* _Text_:
* * * * * * *

Key Implementation Considerations
Time Alignment Is Critical for AEC
One of the most important lessons learned was that AEC depends on precise alignment between microphone and loopback audio. Even small timing drift reduces cancellation effectiveness.
To address this, we implemented a Metronome-based pairing mechanism in the Python client. Rather than streaming audio directly from device callbacks, both streams are buffered and released at fixed intervals, ensuring each AEC frame contains synchronized near-end and far-end audio.
This design significantly improved echo cancellation quality across different devices and operating systems.
Metronome-Based Audio Pairing (Python Client)
To ensure NVIDIA Maxine AEC receives precisely aligned near-end (microphone) and far-end (loopback) audio frames, AMAX engineers implemented a Metronome-based pairing mechanism in the Python client.
Instead of streaming audio directly from device callbacks—which may fire at different times—the client buffers both streams and releases paired frames on a fixed clock. This guarantees that each AEC frame contains synchronized audio with a consistent time base.
Key idea
- Audio callbacks → ring buffers
- Metronome thread → fixed cadence (e.g., 10–20 ms)
- Each tick → exactly one paired frame
- Missing samples → padded with silence
Simplified implementation
RATE = 16000 # Riva/AEC expects 16 kHz
FRAME = 160 # 10 ms @ 16 kHz
BYTES = FRAME * 2 # PCM16 mono bytes per frame
class SyncedAudioBuffer:
"""Thread-safe dual buffer for mic + loopback audio."""

* * * * * * *

* _Extracted information_:
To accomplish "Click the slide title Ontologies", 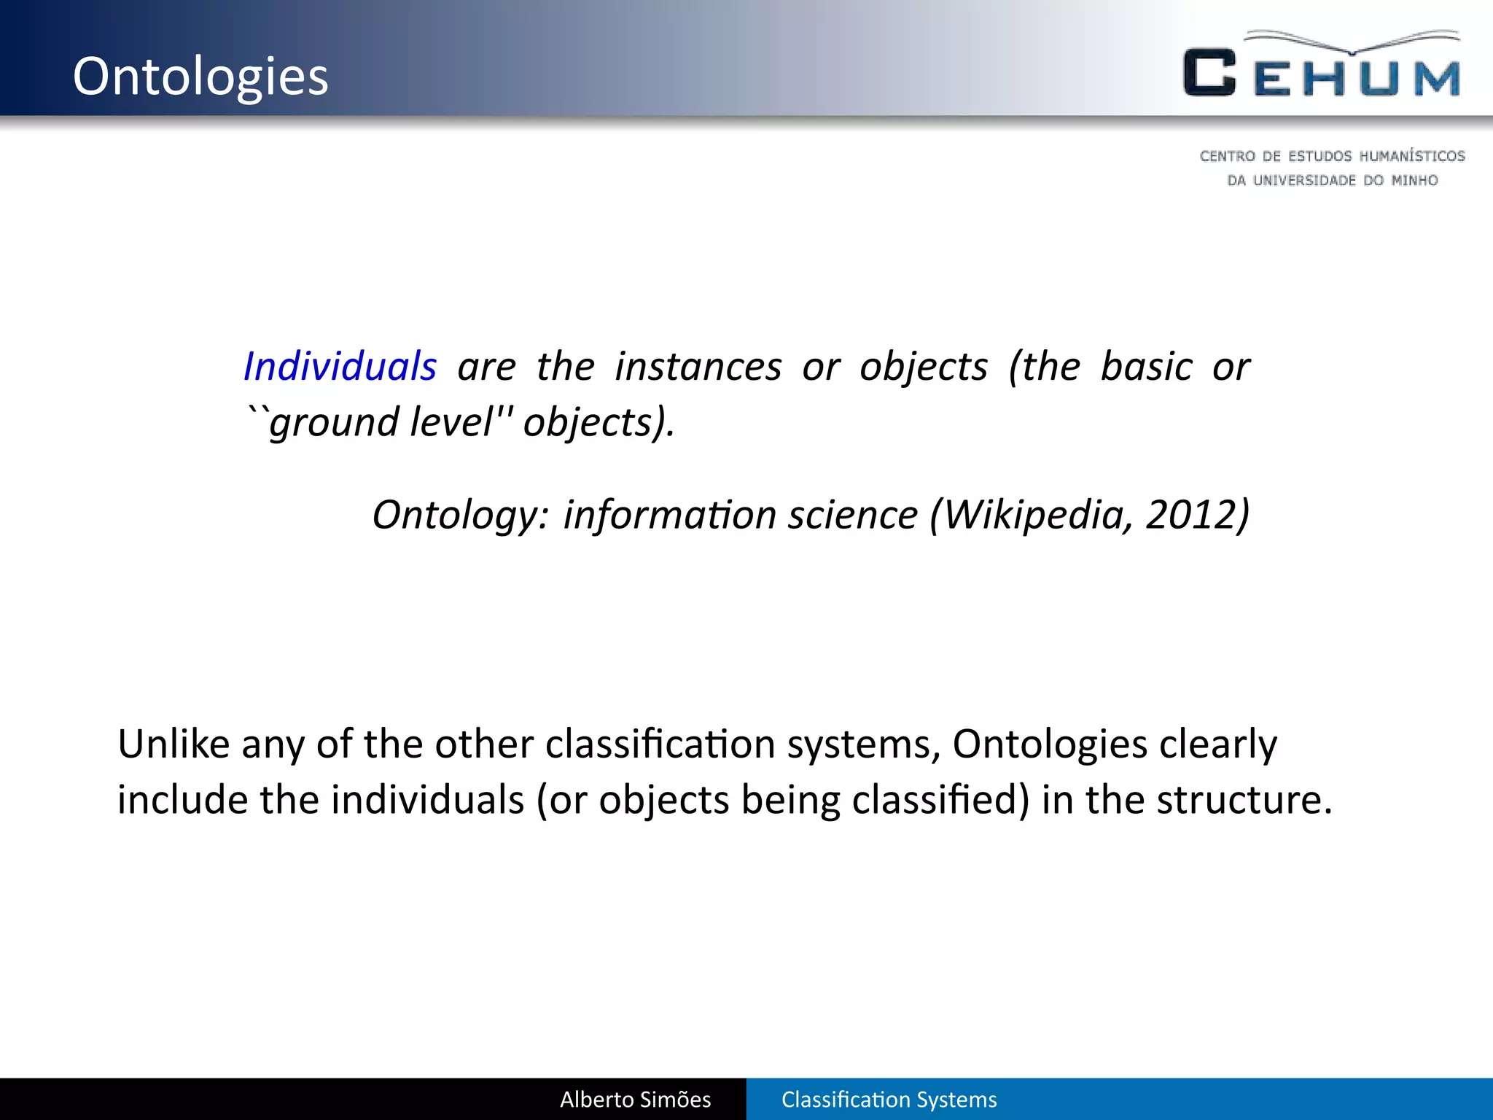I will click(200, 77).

* * * * * * *

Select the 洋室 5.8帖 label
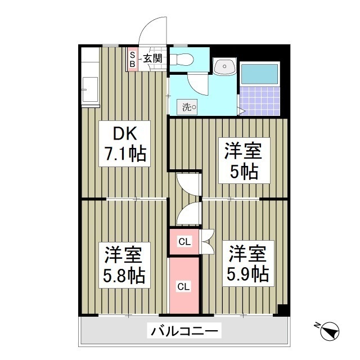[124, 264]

* * * * * * *

* _Exercise instructions_: Could you reproduce the whole text above on time alignment for echo cancellation, word for word?

* _Exercise output_:
Key Implementation Considerations
Time Alignment Is Critical for AEC
One of the most important lessons learned was that AEC depends on precise alignment between microphone and loopback audio. Even small timing drift reduces cancellation effectiveness.
To address this, we implemented a Metronome-based pairing mechanism in the Python client. Rather than streaming audio directly from device callbacks, both streams are buffered and released at fixed intervals, ensuring each AEC frame contains synchronized near-end and far-end audio.
This design significantly improved echo cancellation quality across different devices and operating systems.
Metronome-Based Audio Pairing (Python Client)
To ensure NVIDIA Maxine AEC receives precisely aligned near-end (microphone) and far-end (loopback) audio frames, AMAX engineers implemented a Metronome-based pairing mechanism in the Python client.
Instead of streaming audio directly from device callbacks—which may fire at different times—the client buffers both streams and releases paired frames on a fixed clock. This guarantees that each AEC frame contains synchronized audio with a consistent time base.
Key idea
- Audio callbacks → ring buffers
- Metronome thread → fixed cadence (e.g., 10–20 ms)
- Each tick → exactly one paired frame
- Missing samples → padded with silence
Simplified implementation
RATE = 16000 # Riva/AEC expects 16 kHz
FRAME = 160 # 10 ms @ 16 kHz
BYTES = FRAME * 2 # PCM16 mono bytes per frame
class SyncedAudioBuffer:
"""Thread-safe dual buffer for mic + loopback audio."""